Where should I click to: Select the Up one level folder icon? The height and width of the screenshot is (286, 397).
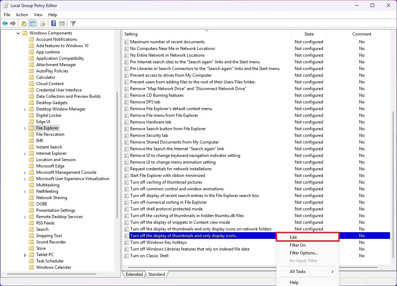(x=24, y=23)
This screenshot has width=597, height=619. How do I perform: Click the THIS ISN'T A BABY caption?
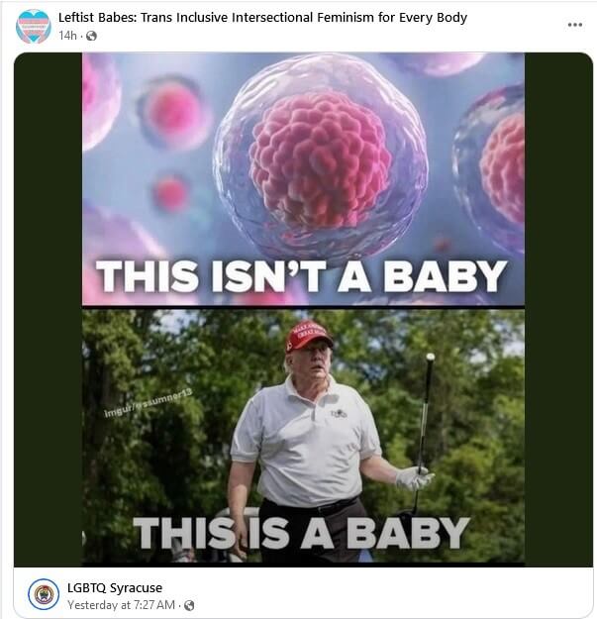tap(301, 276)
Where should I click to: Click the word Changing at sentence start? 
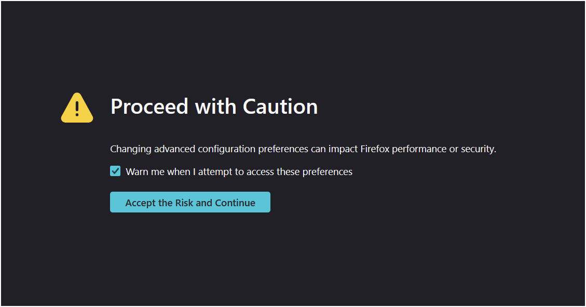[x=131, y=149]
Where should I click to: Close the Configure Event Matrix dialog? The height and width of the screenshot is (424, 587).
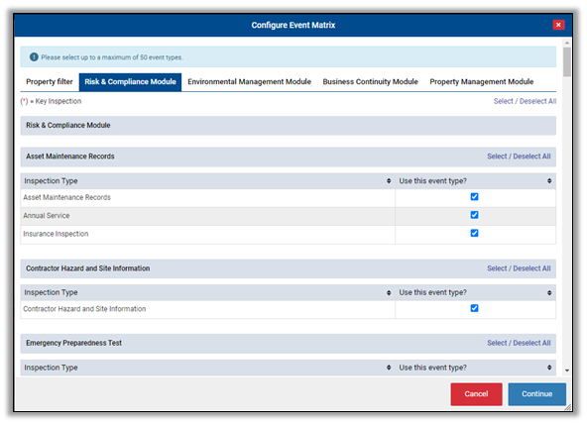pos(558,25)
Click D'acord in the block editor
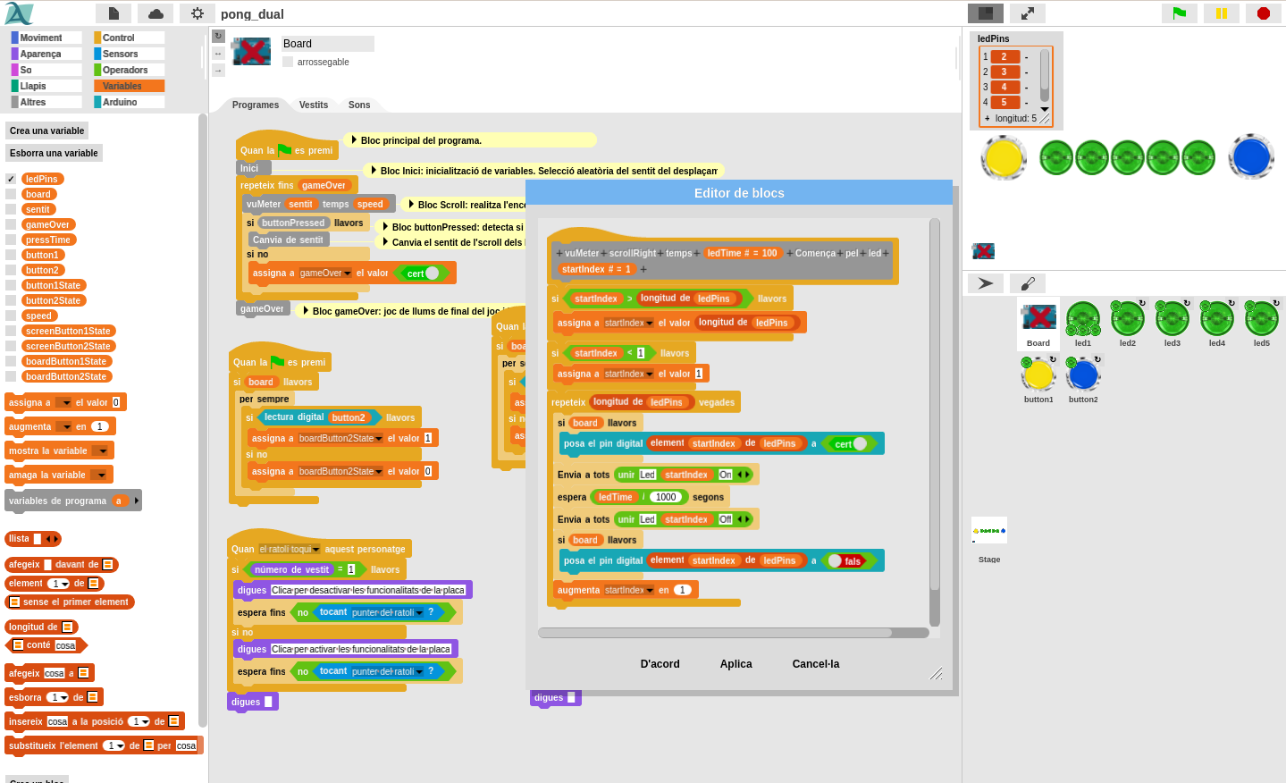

# DIRECTIONS FOR THIS TASK
Begin at the line that contains "Where should I click to: Close" and transcribe every line through the end of the listing, exactly as written. Omit the pictures.

# WRITTEN SOLUTION
Where should I click to: Close the Configure Event Matrix dialog? The height and width of the screenshot is (424, 587).
pos(558,25)
Click D'acord in the block editor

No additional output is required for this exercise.